Milena Golshan & Ashley Sands (Center for Knowledge Infrastructures, UCLA) investigated the use of Software-as-a-Service (SaaS, such as Google Drive, Dropbox or more specialised tools) as a way of meeting the needs of long-tail science research such as ocean science. This research is characterised by small teams, diverse data, dynamic local development of tools, local practices and difficulty disseminating data. This results in a need for researchers to be generalists, as opposed to “big science” research areas, where they can afford to specialise much more deeply. Such generalists tend to develop their own isolated workflows, which can differ greatly even within a single lab. Long-tail research also often struggles from a lack of dedicated IT support. They found that use of SaaS could help to meet these challenges, but with a high cost required to cover the needed guarantees of security and stability.

Education & training

This session focussed on the professional development of library staff. Eleanor Mattern (University of Pittsburgh) described the immersive training introduced to improve librarians’ understanding of the data needs of their subject areas in delivering their RDM service delivery model. The participants each conducted a “disciplinary deep dive”, shadowing researchers and then reporting back to the group on their discoveries with a presentation and discussion.

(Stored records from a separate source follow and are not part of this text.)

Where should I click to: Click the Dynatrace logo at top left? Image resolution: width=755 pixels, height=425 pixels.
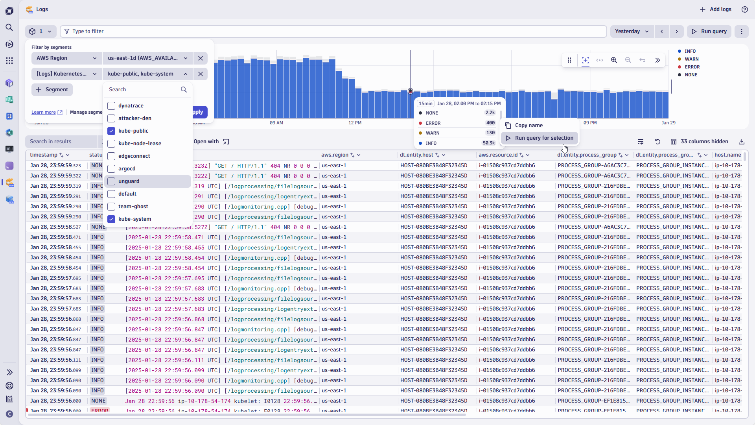(9, 11)
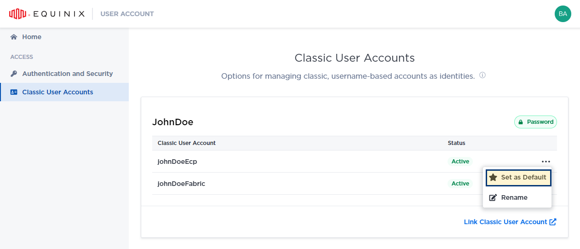Image resolution: width=580 pixels, height=249 pixels.
Task: Click the lock icon in the Password badge
Action: [521, 122]
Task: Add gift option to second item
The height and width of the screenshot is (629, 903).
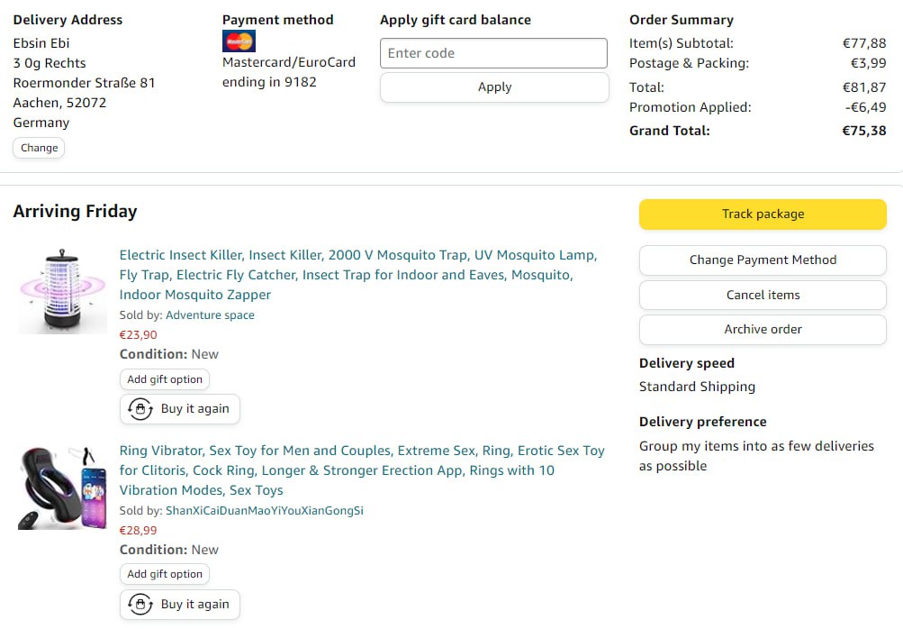Action: [x=165, y=574]
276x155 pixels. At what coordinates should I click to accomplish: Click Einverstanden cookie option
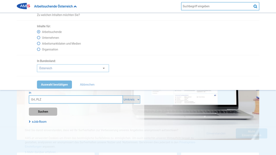click(216, 133)
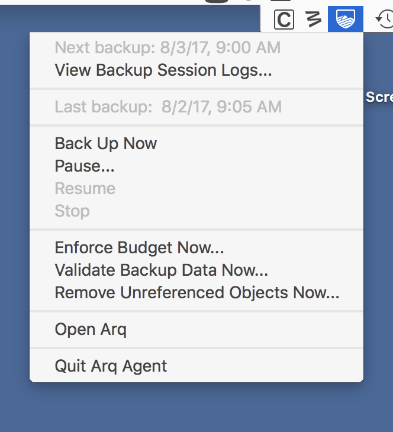Screen dimensions: 393x432
Task: Click empty desktop below Quit Arq Agent
Action: pyautogui.click(x=195, y=408)
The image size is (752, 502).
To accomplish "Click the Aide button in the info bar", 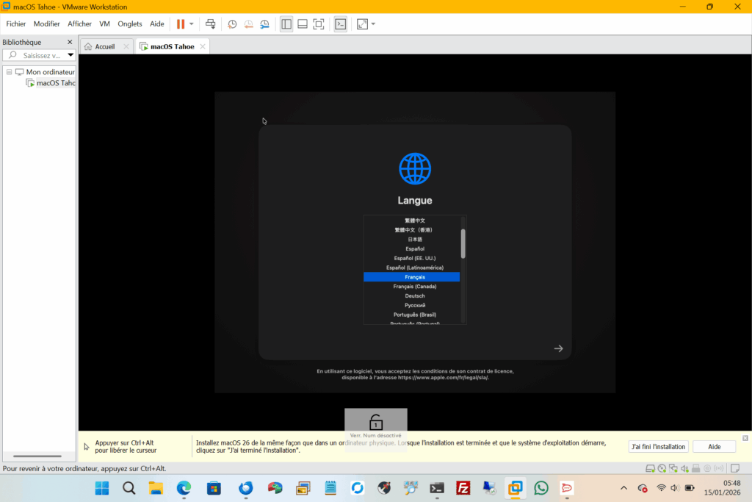I will pyautogui.click(x=714, y=447).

Liz Lyon (also University of Pittsburgh, formerly UKOLN/DCC) gave a systematic breakdown of the skills, knowledge and experience required in different data-related roles, obtained from an analysis of job adverts. She identified distinct roles of data analyst, data engineer and data journalist, and as well as each role’s distinctive skills, pinpointed common requirements of all three: Python, R, SQL and Excel. This work follows on from an earlier phase which identified an allied set of roles: data archivist, data librarian and data steward.

Data sharing and reuse

This session gave an overview of several specific workflow tools designed for researchers. Marisa Strong (University of California Curation Centre/California Digital Libraries) presented Dash, a highly modular tool for manual data curation and deposit by researchers. It’s built on their flexible backend, Stash, and though it’s currently optimised to deposit in their Merritt data repository it could easily be hooked up to other repositories. It captures DataCite metadata and a few other fields, and is integrated with ORCID to uniquely identify people.

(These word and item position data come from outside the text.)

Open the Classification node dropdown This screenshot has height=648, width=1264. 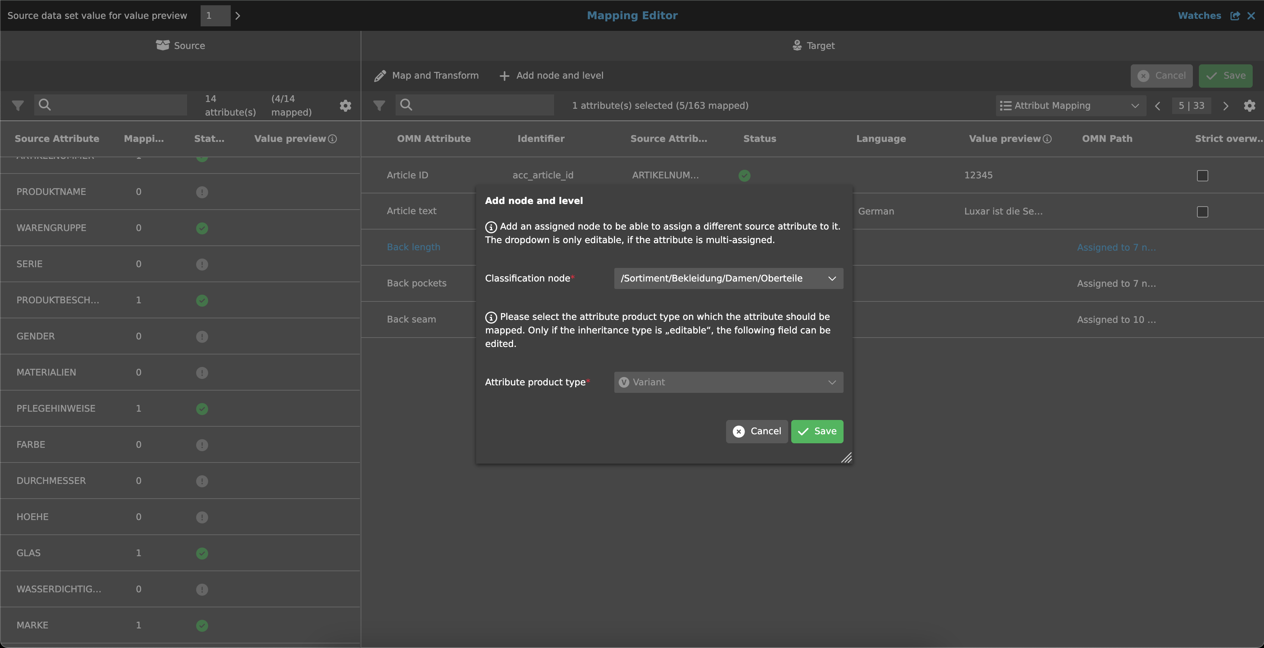coord(728,278)
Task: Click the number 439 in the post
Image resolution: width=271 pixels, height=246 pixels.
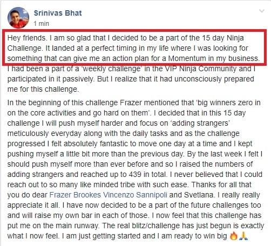Action: (135, 174)
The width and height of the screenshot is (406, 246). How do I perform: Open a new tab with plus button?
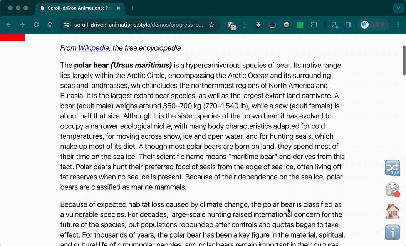point(132,8)
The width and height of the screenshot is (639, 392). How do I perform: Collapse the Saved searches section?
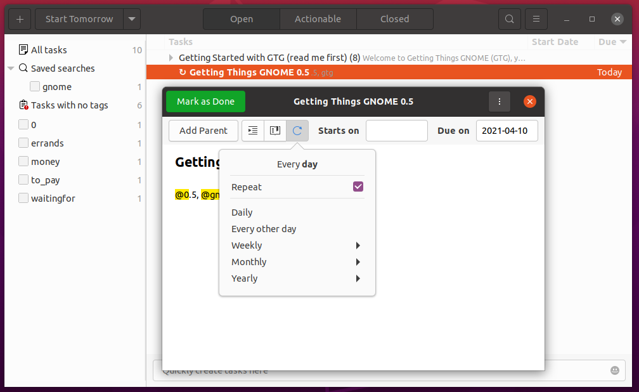[11, 69]
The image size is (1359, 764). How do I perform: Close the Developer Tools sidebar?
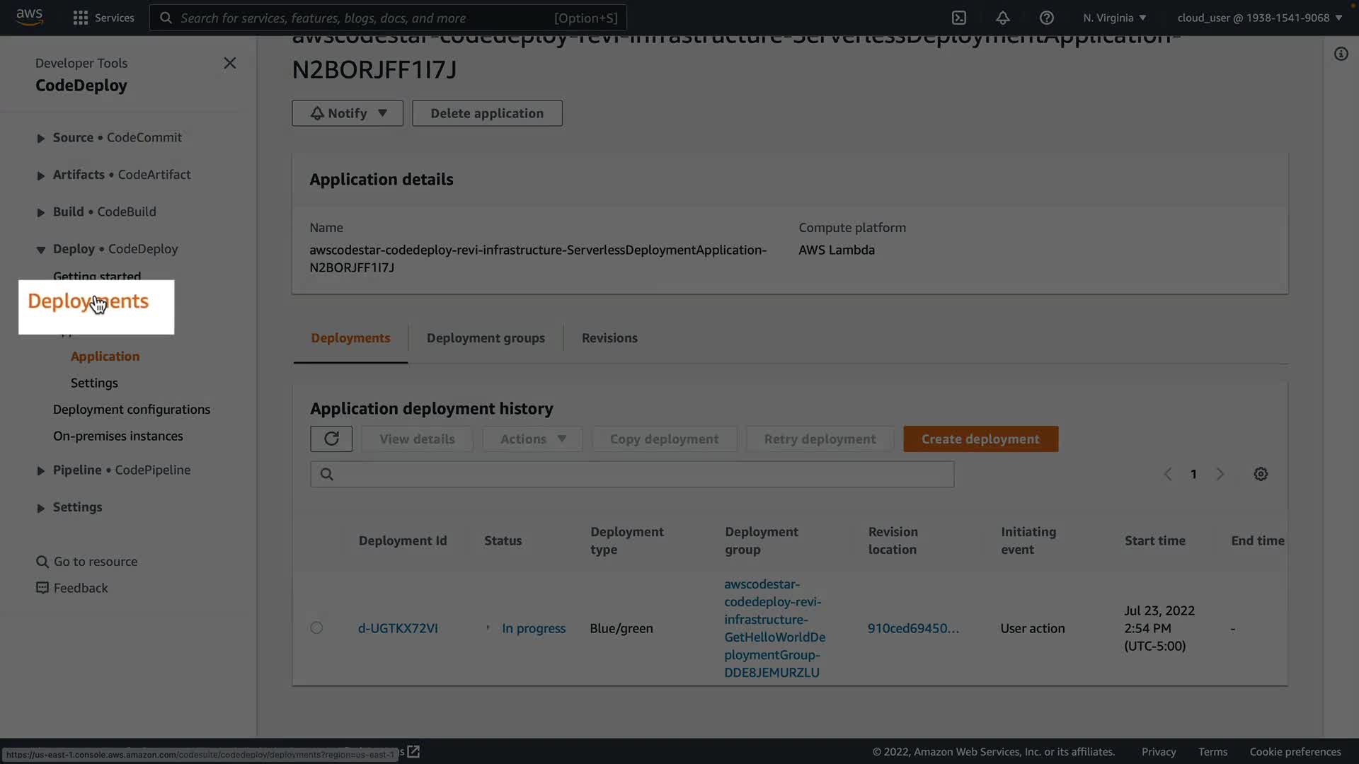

In a different vein, Eleni Castro (Institute for Quantitative Social Science, Harvard University) discussed some of the ways that Harvard’s Dataverse repository is streamlining deposit by enabling automation. It provides a number of standardised endpoints such as OAI-PMH for metadata harvest and SWORD for deposit, as well as custom APIs for discovery and deposit. Interesting use cases include:

  • An addon for the Open Science Framework to deposit in Dataverse via SWORD
  • An R package to enable automatic deposit of simulation and analysis results
  • Integration with publisher workflows Open Journal Systems
  • A growing set of visualisations for deposited data

In the future they’re also looking to integrate with DMPtool to capture data management plans and with Archivematica for digital preservation.

Andrew Treloar (Australian National Data Service) gave us some reflections on the ANDS “applications programme”, a series of 25 small funded projects intended to address the fourth of their strategic transformations, single usereusable. He observed that essentially these projects worked because they were able to throw money at a problem until they found a solution: not very sustainable. Some of them stuck to a traditional “waterfall” approach to project management, resulting in “the right solution 2 years late”. Every researcher’s needs are “special” and communities are still constrained by old ways of working. The conclusions from this programme were that:

  • “Good enough” is fine most of the time
  • Adopt/Adapt/Augment is better than Build
  • Existing toolkits let you focus on the 10% functionality that’s missing
  • Succussful projects involved research champions who can: 1) articulate their community’s requirements; and 2) promote project outcomes


All in all, it was a really exciting conference, and I’ve come home with loads of new ideas and plans to develop our services at Sheffield. I noticed a continuation of some of the trends I spotted at last year’s IDCC, especially an increasing focus on “second-order” problems: we’re no longer spending most of our energy just convincing researchers to take data management seriously and are able to spend more time helping them to do it better and get value out of it. There’s also a shift in emphasis (identified by closing speaker Cliff Lynch) from sharing to reuse, and making sure that data is not just available but valuable.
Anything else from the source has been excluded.